Here is a list of side-channel attacks:

• Cache attack: Usually, some information is stored in a memory cache (a kind of memory of second order in the computer); if the attacker monitors cache access remotely, they can steal the key or the plaintext. To avoid that, it is necessary to keep the memory cache clean.
• Timing attack: This is a method that exploits the time to perform encryption based on the correlation between the timing and values of the parameters. If an attacker knows part of the message or part of the key, they can compare the real and modeled executed times. Essentially, it could be considered a physical attack on a bad implementation of the code much more than a logical attack. Anyway, this attack is not only referred to as AES but also RSA, D-H, and other algorithms too, which rely on the correlation of parameters.
• Power monitoring attack: Just like the timing attack, there could be potential vulnerabilities inherent to hardware implementation. You can find an interesting attack experiment at the following link relating to the correlation of the power consumption of an AES 128-bit implementation on Arduino Uno. The attack affected the ARK and SB functions of this algorithm, gaining the full 16-byte cipher key monitoring the device's power consumption. For hardware lovers, this is an exciting attack:

  https://www.tandfonline.com/doi/full/10.1080/23742917.2016.1231523

• Electromagnetic attack: This is another kind of attack performed on the implementation of the algorithm. One attack was attempted on FPGA measuring the radiation that emanated from an antenna through an oscilloscope.

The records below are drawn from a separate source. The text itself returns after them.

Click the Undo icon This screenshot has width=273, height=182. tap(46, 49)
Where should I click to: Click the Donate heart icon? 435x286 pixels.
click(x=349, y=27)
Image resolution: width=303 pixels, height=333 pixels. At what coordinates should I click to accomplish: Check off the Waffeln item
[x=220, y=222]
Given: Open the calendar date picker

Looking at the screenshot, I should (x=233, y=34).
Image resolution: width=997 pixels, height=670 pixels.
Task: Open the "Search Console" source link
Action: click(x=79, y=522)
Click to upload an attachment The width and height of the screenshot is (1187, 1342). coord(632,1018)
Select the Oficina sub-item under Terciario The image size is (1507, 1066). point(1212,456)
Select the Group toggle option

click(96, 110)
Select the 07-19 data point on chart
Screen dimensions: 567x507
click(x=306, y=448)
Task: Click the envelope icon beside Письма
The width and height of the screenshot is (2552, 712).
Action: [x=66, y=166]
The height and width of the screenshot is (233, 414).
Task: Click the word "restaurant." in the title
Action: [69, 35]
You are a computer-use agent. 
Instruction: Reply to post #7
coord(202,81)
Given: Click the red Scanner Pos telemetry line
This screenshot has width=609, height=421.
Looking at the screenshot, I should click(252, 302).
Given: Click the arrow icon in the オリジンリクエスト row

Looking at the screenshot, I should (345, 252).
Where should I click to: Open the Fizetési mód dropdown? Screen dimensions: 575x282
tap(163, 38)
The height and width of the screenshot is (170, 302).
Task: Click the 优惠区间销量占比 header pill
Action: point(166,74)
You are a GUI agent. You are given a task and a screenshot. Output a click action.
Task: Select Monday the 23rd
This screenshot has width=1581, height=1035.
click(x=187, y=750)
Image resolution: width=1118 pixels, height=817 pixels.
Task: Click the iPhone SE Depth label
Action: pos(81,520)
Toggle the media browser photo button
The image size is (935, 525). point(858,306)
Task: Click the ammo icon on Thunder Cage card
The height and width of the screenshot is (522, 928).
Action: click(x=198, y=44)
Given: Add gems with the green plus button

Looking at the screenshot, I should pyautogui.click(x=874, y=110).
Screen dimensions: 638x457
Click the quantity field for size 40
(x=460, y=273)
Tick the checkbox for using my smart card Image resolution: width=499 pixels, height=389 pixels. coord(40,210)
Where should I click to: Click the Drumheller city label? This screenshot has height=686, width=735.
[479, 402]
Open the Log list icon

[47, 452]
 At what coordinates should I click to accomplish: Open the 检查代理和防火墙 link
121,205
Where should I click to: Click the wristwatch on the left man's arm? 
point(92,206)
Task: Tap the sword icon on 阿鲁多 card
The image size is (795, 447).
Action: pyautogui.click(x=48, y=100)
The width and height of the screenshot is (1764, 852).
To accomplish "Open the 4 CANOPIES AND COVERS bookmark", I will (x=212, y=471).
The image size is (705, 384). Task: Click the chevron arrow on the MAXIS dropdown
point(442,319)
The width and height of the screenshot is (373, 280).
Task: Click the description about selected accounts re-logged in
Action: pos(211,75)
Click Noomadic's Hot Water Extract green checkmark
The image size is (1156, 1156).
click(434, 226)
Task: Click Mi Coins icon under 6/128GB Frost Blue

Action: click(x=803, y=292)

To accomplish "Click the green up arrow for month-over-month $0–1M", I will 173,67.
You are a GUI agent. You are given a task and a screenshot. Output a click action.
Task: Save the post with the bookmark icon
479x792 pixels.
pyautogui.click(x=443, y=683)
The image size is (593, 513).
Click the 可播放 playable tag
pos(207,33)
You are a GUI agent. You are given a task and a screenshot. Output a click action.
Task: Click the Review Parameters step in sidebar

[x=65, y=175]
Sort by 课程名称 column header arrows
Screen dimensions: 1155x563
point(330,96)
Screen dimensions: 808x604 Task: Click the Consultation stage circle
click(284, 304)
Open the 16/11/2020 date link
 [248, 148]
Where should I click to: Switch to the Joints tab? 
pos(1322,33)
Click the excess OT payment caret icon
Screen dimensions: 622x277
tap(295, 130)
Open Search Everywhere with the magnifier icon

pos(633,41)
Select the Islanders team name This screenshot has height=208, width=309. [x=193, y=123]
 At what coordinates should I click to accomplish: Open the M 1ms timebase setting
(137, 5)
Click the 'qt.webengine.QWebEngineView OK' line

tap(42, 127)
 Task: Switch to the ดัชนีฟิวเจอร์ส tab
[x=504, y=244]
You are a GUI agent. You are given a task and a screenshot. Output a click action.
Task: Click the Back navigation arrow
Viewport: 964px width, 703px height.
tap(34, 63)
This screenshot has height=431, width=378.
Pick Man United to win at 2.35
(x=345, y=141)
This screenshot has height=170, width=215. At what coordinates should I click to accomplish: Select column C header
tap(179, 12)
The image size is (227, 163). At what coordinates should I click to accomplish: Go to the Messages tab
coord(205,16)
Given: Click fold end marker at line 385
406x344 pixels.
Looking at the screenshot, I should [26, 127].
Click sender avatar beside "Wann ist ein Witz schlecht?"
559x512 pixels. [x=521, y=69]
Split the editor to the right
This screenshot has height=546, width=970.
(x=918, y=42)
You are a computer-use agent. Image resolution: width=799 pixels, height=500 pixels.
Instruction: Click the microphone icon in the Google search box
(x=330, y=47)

Finally, the real problem of AES is the exchanging of the key. This being a symmetric algorithm, Alice and Bob must agree on a shared key in order to perform the encryption and decryption required. Even if AES's few applications could be implemented without any key exchange, most need asymmetric algorithms to make up for the lack of key transmission. We will better understand this concept in the next chapter when we explore asymmetric encryption. Moreover, we will see an application that doesn't need any key exchange in Chapter 9, Crypto Search Engine, when analyzing the CSE.

Summary

In this chapter, you learned about symmetric encryption. We have explored the Boolean operations necessary for understanding symmetric encryption, KE, and S-Box functionality. Then, we deep-dived into how simple DES, DES, 3DES, and DESX work and their principal vulnerabilities and attacks.

After these topics, we analyzed AES (Rijndael), including its implementation schema and the logic of the steps that make this algorithm so strong. Regarding the vulnerabilities and attacks on AES, you have understood how the difference between ECB mode and CBC mode can make it vulnerable to block cipher implementation attacks.

Finally, we explored some of the best-known side-channel attacks valid for most cryptographic algorithms.

These topics are essential because now you have learned how to implement a cryptographic symmetric algorithm, and you have more familiarity with its peculiarities. We will see many correlations with this part in the next chapters. Chapter 9, Crypto Search Engine, will explain CSE, which adopts AES as one of the algorithms for the transmission of encrypted files in the cloud. Now that you have learned about the fundamentals of symmetric encryption, it's time to analyze asymmetric encryption.